Игорь Сергеевич был уникальный автор с удивительным менталитетом, который точно воспроизводил клинические алгоритмы народного идиотизма.

До сих пор помню его стихи из сборника самиздатовского:

Сегодня суббота,
Сегодня зарплата,
Сегодня напьются
В бараках ребята.
Ребята галдят
У ворот комбината —
Сегодня опять
Задержали зарплату.

Жанр, перекликающийся по стилистике со знаменитым рассказом Мамлеева «Человек с лошадиным бегом», о котором один психиатр сказал, что это просто готовый диагноз — настолько реалистично описано.

И вот Игорь Сергеевич был на подхвате с таким странным социальным, упрощенным, вынесенным в социальное, продолжением. В конце концов он решился и написал роман «Кошки-мышки» — знаменитый, очень толстый. По-моему, это единственная его проза. Стихов у него много.

Тогда мне роман не очень понравился, но сейчас с удовольствием бы перечитал. Мне показалось, что зря он сменил жанр. Это вызвало даже у меня некоторое раздражение. Но разговоры с Игорем Сергеевичем были очень интересными. Из его рассказов, которые он вел неторопливо ровным голосом, вставала чудовищная, жуткая, убогая, нищая жизнь, ограниченная колючей проволокой, штыками, эшелонами, посадками, арестами, бесправием, безнадежностью. Эту безнадежность пробивал луч света — Кропивницкий Евгений и потом его сын Лев[138], — то, что в последствии называлось Лианозовской школой. Вот к ней и принадлежал Игорь Сергеевич. Но они в основном художники, а он — поэт и писатель.

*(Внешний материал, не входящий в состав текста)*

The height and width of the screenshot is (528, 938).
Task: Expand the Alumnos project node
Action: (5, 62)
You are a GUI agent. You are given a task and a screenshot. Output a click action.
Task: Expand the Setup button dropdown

…Не помню, кто меня познакомил с Олегом Трипольским[139] — Илья Бокштейн или Игорь Дудинский.

Трипольский был очень интересным человеком. Чернявый, с густой черной бородой, в очках с большими диоптриями. Художник по камням, занимался резкой, правкой, огранкой. В поздний период у него был помощник Изосим и мастерская на Садовом Кольце.

Впервые я к Олегу попал, когда он еще жил в коммуналке на Маяковке с Риммой, которая была еще к тому же Заневской и бывшей женой Генриха Сапгира. Трипольский держал нечто вроде салона. Особенно его салон расцвел, когда он переехал с Маяковки на «Войковскую», где он получил квартирку в доме с надписью на трубе «1935», который находился на железнодорожных путях за мостом. До «Войковской», и пешком еще немного надо было пройти. Там был постоянный салон, куда мы зачастили на мамлеевские чтения в 71–72 годах. Я там бывал как минимум два раза в неделю, а то и чаще.

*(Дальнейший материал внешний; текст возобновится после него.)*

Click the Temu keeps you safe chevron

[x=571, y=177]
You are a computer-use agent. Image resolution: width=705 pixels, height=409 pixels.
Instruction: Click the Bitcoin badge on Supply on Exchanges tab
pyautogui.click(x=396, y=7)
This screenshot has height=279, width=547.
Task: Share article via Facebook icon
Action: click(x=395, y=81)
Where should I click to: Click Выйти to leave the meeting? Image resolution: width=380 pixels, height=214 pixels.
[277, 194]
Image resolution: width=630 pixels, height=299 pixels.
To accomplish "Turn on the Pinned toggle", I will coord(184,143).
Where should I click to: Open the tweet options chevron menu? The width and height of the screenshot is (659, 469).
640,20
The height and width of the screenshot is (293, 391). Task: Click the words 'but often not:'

Олег был личностью, объединявшей других вокруг себя. К нему приходили, на него опирались многие творческие фигуры — Кропивницкие, Холин, лианозовская школа. И, конечно же, Мамлеев.

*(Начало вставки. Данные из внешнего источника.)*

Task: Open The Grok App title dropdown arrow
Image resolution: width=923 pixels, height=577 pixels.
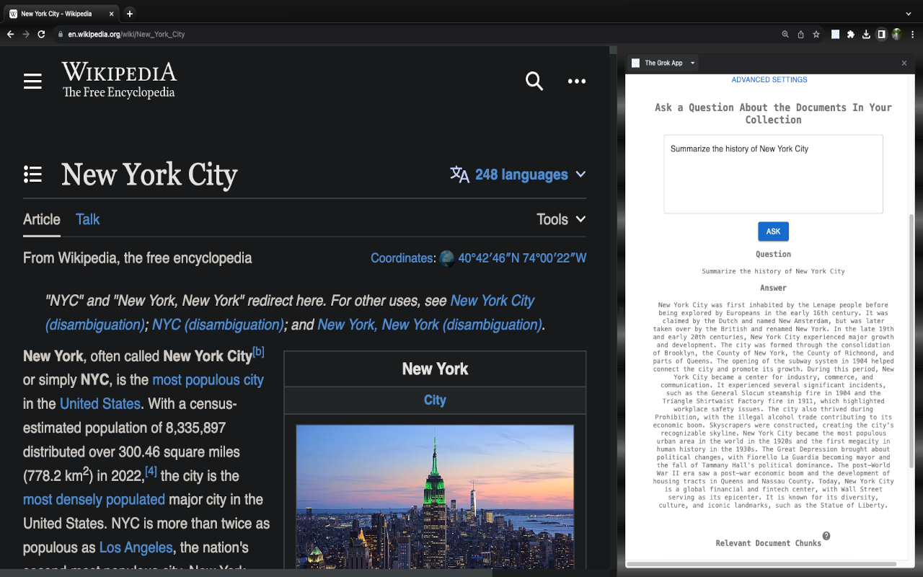Action: click(692, 63)
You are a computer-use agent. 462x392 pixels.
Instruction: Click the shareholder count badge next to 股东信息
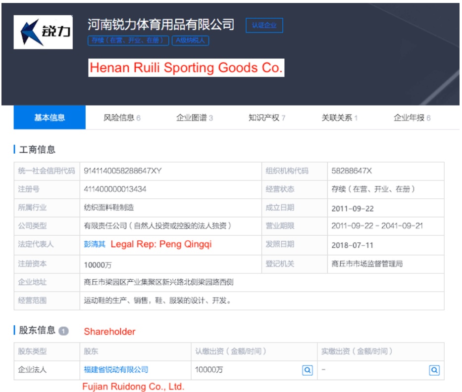click(x=63, y=331)
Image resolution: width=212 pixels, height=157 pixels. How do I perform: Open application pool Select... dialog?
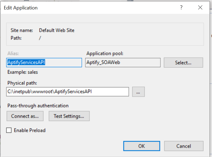(x=183, y=63)
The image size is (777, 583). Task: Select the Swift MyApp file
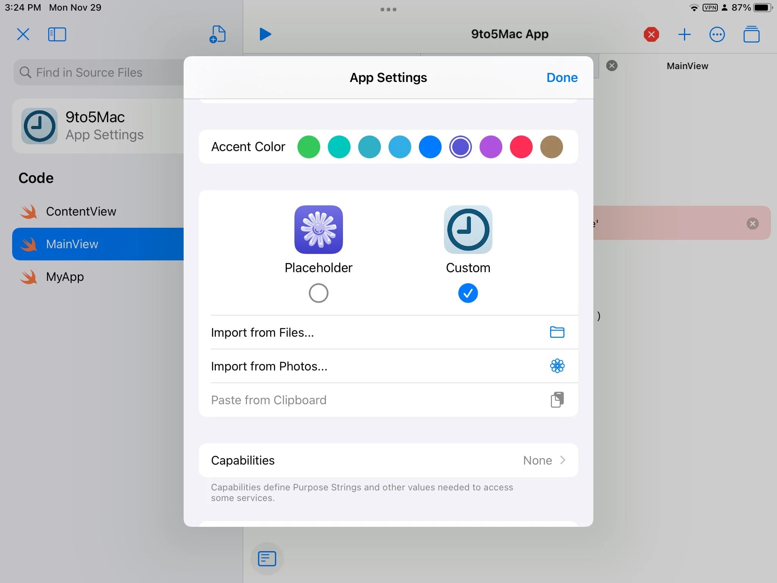[x=64, y=276]
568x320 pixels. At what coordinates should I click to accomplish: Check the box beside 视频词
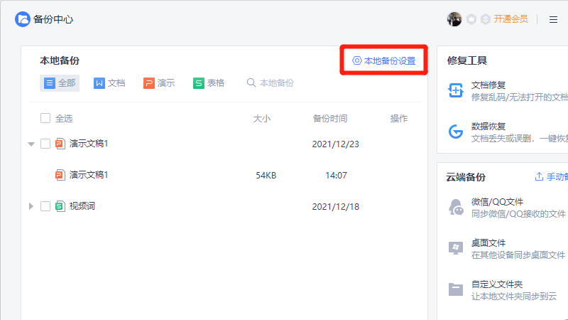coord(45,206)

Попытка привести туда Женю Головина оказалась неудачной, очень незадачливой. Со своей аурой, со своим посылом, он скрежеща вступил в это пространство. Произошло столкновение материи и антиматерии. Кончилось все скандалом, пришлось ещё, кажется, утешать Римму.

О Головине они много слышали и хотели его увидеть, но когда встреча состоялась, они остались в тяжёлом шоке. Он их эпатировал, оскорбил, наговорил им брутальных гадостей. И потом как-то надо было из этой ситуации выходить…

У Олега Трипольского, где читал Мамлеев, часто бывал Генрих Сапгир. Сапгир — явление совершенно особое[140]. «Питутели приехали в Колдоб» — можно представить себе такое стихотворение? Он считал себя поэтом посткультуры. Пригов отдыхает.

Официально Сапгир состоял членом гильдии драматургов-кукольников. Он был сценарист кукольного театра. Но — поэт.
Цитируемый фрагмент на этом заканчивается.